Will stumbles onto the plot, but is drugged and sent to a psychiatric ward under the control of the corrupt Ralph Thompson (Dabney Coleman) to prevent him from interfering. Evel sneaks into the ward late at night when Will has dried out, but all Will can remember is that someone knocked him out. Evel leaves him there to keep whoever is behind the plot in the dark.

As Evel prepares for the jump (down a massive ramp and over a fire pit), Jessie—high on drugs—confronts Evel, claiming that he will prove who the best jumper is. Jessie knocks Evel out and dresses in Evel's signature red, white, and blue outfit. Jessie then successfully makes the jump; however, the bike has been sabotaged and he is killed as he lands (footage from a real Knievel crash was used). While the body is taken away for the drug smuggling plot, Evel wakes up, gets on another bike, and goes to free Will.

After escaping the psych ward, the two find the mockup trailer, in which both Tommy and Kate have been taken hostage. Pursuing the truck, Will and Evel split up: Will will disable the semi, Evel will lead off the gun-toting drug lords riding guard in another car.

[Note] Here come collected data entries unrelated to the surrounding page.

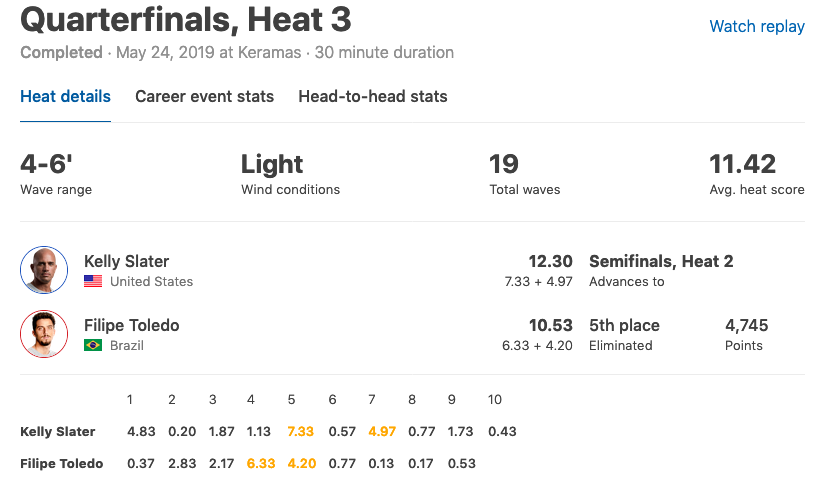The image size is (819, 490).
Task: Click Filipe Toledo's 10.53 heat total
Action: pos(551,325)
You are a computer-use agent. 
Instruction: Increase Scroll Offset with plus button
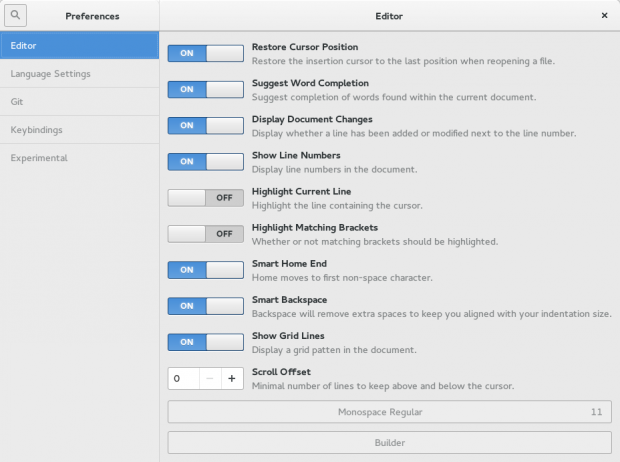coord(231,379)
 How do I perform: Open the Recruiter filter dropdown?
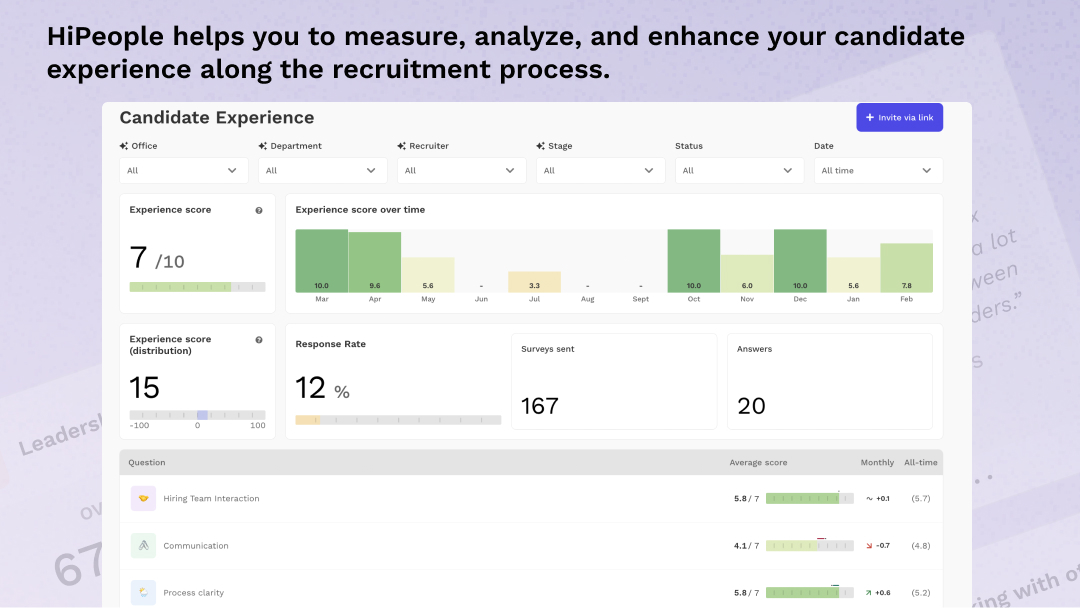462,171
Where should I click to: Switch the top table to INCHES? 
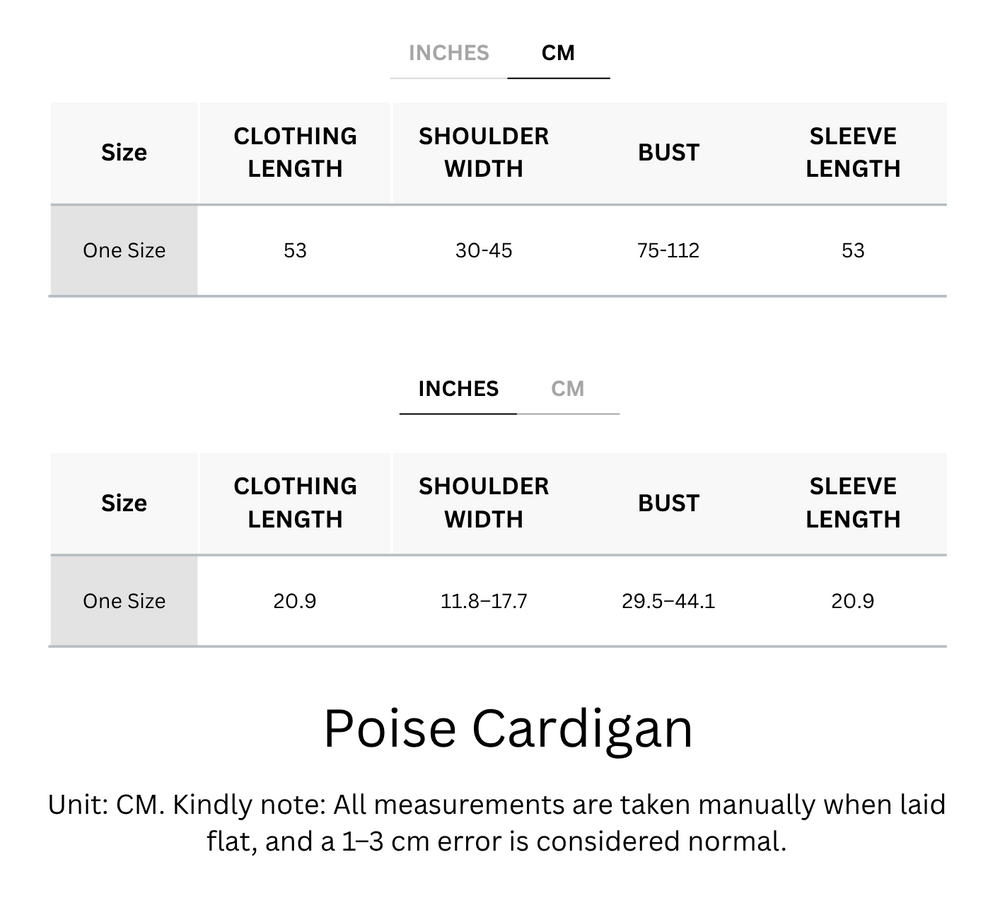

At the end of several chase scenes, the drug lords are defeated, Will and his son are reunited, and Kate has fallen head over heels for Evel. The film ends with Evel successfully performing a daredevil jump over a pit of fire.

==Production==
The film was released under the Irwin Allen banner, with Allen serving as the uncredited Supervisor Producer. Irwin Allen's wife, Sheila Allen, has a credited role as Sister Charity.

For the more dangerous motorcycle stunts, the producers hired stuntman Gary Charles Davis (left uncredited), who had to do stunts such as crashing the motorcycle twice. The footage used for Jessie's failed jump was actually of Knievel's May 1975 crash at Wembley Stadium.

Although the film features a romantic subplot between Knievel and Lauren Hutton's character, he was married and had three children at the time the film was released. Neither Knievel's wife Linda nor his children are mentioned in the film.

== Popular culture reception==
The film premiered in June 1977. Three months later, on September 21, 1977, Knievel and his associates attacked promoter Shelly Saltman with an aluminum baseball bat. With Knievel losing most of his sponsorship and marketing deals as a result of the bad publicity, the film became much less commercially attractive, only opening in four further international markets after Knievel's conviction. In addition, the wholesome image of Knievel the movie promoted and the plot point concerning Knievel's promoter being corrupt seemed ill-judged in the light of the events that saw Knievel imprisoned.

In 2013, the film received an internet release with a RiffTrax audio commentary by comedians and Mystery Science Theater 3000 alumni Mike Nelson, Kevin Murphy and Bill Corbett.